In the records below, find the line with "Tap the 27 Apr" and the line with "Click the blue"; return exactly those lines and every line between them.

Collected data
....

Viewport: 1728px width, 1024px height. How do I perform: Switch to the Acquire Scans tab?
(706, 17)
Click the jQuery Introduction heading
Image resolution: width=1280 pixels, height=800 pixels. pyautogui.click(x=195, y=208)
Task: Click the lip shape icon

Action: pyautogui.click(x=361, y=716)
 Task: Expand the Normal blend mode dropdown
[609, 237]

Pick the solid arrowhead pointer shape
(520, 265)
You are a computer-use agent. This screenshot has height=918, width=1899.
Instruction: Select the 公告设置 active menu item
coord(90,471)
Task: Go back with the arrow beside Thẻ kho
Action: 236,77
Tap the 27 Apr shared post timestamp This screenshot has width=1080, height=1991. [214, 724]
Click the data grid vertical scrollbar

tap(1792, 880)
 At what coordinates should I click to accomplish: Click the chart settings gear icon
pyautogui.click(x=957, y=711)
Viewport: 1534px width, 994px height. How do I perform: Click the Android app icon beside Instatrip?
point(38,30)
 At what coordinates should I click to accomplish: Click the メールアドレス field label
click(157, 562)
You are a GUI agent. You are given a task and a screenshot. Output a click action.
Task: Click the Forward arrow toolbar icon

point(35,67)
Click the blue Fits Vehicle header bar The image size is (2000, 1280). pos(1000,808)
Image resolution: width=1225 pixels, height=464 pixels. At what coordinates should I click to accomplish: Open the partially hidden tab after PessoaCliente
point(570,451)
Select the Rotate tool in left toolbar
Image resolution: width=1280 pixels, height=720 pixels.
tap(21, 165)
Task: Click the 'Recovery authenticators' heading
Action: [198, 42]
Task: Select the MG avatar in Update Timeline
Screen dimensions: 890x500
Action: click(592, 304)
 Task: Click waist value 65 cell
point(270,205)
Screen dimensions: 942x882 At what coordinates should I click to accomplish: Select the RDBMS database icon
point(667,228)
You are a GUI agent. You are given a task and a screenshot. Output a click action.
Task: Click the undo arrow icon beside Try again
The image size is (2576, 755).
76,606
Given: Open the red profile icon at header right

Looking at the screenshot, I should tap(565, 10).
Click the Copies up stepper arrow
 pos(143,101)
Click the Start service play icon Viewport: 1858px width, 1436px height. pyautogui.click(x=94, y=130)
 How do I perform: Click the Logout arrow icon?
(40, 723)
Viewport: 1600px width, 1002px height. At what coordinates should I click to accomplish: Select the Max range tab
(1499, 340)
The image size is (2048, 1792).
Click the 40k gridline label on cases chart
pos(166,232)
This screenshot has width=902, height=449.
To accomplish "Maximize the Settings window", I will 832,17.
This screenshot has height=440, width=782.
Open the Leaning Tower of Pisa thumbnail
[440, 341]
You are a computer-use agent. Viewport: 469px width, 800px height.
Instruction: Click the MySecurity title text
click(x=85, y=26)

....

Result:
Tap the 27 Apr shared post timestamp This screenshot has width=1080, height=1991. [214, 724]
Click the data grid vertical scrollbar

tap(1792, 880)
 At what coordinates should I click to accomplish: Click the chart settings gear icon
pyautogui.click(x=957, y=711)
Viewport: 1534px width, 994px height. How do I perform: Click the Android app icon beside Instatrip?
point(38,30)
 At what coordinates should I click to accomplish: Click the メールアドレス field label
click(157, 562)
You are a GUI agent. You are given a task and a screenshot. Output a click action.
Task: Click the Forward arrow toolbar icon

point(35,67)
Click the blue Fits Vehicle header bar The image size is (2000, 1280). pos(1000,808)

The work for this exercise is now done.